Глаза стариков привыкали к полумраку медленно. С деревянного сундука в углу комнаты поднялся лысый небритый мужик. Переступая через узлы и чемоданы, он подошел к старикам. Сложив похожие друг на друга чужие узлы, на освободившееся место подвинул узлы вновь прибывших и усадил стариков, бережно поддерживая безрукого деда Юська. Поклонился бабе Софии:
- В тридцать втором, я был еще пацаном, мы с отцом приезжали за купленной у вас молоденькой кобылой. Ее звали Рыжей. Помните?
- Как же помним! - закивали старики.
Они были рады, что в зловещей комнате есть хоть кто-то, кто их знал. Тем более, что в те времена, купившие или продавшие лошадь или корову, становились почти родственниками. При встречах спрашивали, ожеребилась ли, как тянет, покорная ли в работе. Такие связи, бывало, поддерживались поколениями. Случалось, продавшие кобылу или корову через несколько лет покупали у новых хозяев телят или жеребят от когда-то своих молодых маток.
- Добрая была кобыла! - оживленно рассказывал мужик. - Столько работы переделала. В войну прятали в глубоком бордее, сверху накрытым стогом соломы. Искали и немцы и русские. А зимой сорок седьмого, в самую голодовку, пришлось спасаться самим. Прирезали. Совсем старая стала, усыхать начала.
Мужик скороговоркой рассказывал о кобыле, как бы стараясь отвлечь себя и всех сидящих в станционной комнате от тревожных мыслей. Большинство людей не имели представления, за что их темной ночью вырвали из теплой постели, куда и зачем везут. Из всех сидящих в комнате только стариков Кордибановских привезли днем на телеге. Для всех остальных недолгий путь сюда начался с ночного стука прикладов в дверь и крытого "Студобеккера".
Прошли несколько часов, казавшихся вечностью. Начавшее садиться солнце позолотило верхушки высоких лип, растущих через дорогу от станции. Щелкнул замок, дверь широко открылась.
- С вещами посемейно всем выйти на перрон! - раздался хрипловатый голос капитана, тут же прерванный затяжным натужным кашлем. Все направились к выходу на перрон. Баба София пыталась тащить оба узла сразу, но застряла в дверях. Она почувствовала, как чужие руки подхватили узел, и пошла к выходу. Дед Юсько, сразу сгорбившись, тронулся за ней.
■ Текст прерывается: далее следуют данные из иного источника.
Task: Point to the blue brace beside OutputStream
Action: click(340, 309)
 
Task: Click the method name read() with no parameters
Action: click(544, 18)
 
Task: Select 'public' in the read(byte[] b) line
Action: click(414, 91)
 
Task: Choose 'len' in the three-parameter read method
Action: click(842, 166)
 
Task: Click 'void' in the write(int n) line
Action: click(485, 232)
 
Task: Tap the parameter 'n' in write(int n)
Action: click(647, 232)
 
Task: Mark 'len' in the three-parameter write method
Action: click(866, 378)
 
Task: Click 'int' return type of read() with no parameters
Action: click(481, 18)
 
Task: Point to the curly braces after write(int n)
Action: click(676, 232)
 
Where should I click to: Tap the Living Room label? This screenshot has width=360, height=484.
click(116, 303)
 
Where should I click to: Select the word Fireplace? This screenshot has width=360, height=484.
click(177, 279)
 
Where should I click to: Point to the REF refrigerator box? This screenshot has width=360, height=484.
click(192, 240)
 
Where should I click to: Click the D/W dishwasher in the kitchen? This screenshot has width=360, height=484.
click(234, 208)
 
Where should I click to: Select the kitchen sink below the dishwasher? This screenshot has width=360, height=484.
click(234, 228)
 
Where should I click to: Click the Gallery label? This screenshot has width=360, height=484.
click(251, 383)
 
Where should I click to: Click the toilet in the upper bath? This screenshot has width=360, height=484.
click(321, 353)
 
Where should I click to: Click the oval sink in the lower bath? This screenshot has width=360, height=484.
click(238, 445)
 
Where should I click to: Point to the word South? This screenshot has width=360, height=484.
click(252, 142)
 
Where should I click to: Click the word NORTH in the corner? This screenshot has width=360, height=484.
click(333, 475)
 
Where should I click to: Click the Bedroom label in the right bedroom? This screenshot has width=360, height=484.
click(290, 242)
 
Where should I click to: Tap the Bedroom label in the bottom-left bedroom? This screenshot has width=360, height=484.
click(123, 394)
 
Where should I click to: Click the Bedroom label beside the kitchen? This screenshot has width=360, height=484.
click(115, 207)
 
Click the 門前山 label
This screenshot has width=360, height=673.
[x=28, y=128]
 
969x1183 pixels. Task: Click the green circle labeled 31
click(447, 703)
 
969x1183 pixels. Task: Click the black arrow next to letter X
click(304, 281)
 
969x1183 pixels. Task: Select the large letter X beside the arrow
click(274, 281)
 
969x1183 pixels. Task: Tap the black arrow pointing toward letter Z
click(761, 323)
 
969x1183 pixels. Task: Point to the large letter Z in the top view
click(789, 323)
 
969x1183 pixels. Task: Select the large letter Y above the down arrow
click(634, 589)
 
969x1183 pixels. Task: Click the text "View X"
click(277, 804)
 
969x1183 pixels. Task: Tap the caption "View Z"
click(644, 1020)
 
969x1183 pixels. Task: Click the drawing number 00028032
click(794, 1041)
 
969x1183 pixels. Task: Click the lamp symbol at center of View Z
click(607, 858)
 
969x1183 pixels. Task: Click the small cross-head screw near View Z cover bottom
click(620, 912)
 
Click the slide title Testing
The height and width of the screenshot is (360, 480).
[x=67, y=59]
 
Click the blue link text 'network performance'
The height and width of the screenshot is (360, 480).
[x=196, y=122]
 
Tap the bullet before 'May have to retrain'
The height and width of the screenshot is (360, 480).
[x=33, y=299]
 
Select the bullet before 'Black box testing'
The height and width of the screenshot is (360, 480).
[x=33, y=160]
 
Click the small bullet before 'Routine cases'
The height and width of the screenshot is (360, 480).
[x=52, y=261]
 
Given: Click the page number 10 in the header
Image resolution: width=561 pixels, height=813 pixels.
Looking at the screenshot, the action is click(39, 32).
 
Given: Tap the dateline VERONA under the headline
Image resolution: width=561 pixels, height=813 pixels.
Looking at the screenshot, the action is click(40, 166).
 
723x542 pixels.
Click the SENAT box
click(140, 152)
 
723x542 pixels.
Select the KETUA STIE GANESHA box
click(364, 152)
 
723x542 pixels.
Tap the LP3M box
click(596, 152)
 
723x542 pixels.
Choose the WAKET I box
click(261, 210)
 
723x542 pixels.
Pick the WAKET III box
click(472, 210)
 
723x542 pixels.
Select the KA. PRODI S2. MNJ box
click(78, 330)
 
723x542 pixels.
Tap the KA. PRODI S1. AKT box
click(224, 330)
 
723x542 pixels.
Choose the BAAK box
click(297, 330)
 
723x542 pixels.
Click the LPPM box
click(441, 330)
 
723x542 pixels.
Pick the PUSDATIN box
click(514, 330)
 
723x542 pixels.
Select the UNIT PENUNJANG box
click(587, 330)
На перроне построили, приказали выставить вещи для осмотра перед собой. Капитан делал перекличку, а два солдата-узбека проворно развязывали узлы. Как будто только этим занимались всю свою жизнь, ловко запускали руки в содержимое узлов, сундуков и ящиков. Проверяли, нет ли запрещенных вещей.
Закончив перекличку, капитан достал другой лист бумаги и, часто поглядывая, громко огласил:
-Вам, врагам народа, в соответствии с указом.... надлежит отправиться к местам отбывания ссылки согласно приложению....
Капитан опять что-то долго читал. Даже знающие русский язык, ошеломленные спрессованными событиями прошедших суток, мало что поняли из сказанного. А большинство высылаемых были молдаванами.
Затем подали вагоны, называемые в народе телятниками. Началась погрузка. Обоим старикам помогли подняться в вагон. Расселись. Заскрежетала, тяжело задвигаемая дверь. Осталась небольшая щель, возле которой устроился солдат из охраны. Старики оказались в самой передней части вагона, в углу со стороны приоткрытой двери.
Вагон дернулся. Плавно поплыли назад, красного кирпича, здание станции и привокзальные пристройки. Скорость быстро нарастала. Вот уже промелькнули черные столбы длинной рампы. Солдат закурил, периодически сплевывая в щель приоткрытой двери.
Ехали медленно. Подолгу стояли на каждой станции. В Гринауцах стояли более получаса. Как только остановились, прозвучала команда:
- Оправиться!
Никто не сдвинулся с места. Люди просто не знали такого слова. Последовало объяснение. Люди стали спрыгивать с вагона.
- Женщины направо, мужчины налево!
Баба София, как обычно пошла с дедом Юськом. Конвойный окликнул:
- Бабка! Ты что, мужик?
Пришлось объяснять. Застегнув на муже все пуговицы, баба София пошла в противоположную сторону, к женщинам.
Потом снова громкий перестук вагонных колес по стыкам до Окницы. Быстро темнело. Мужчина, сидевший на узлах в соседнем углу возился с досками передней стенки вагона, часто оглядываясь в сторону конвойного.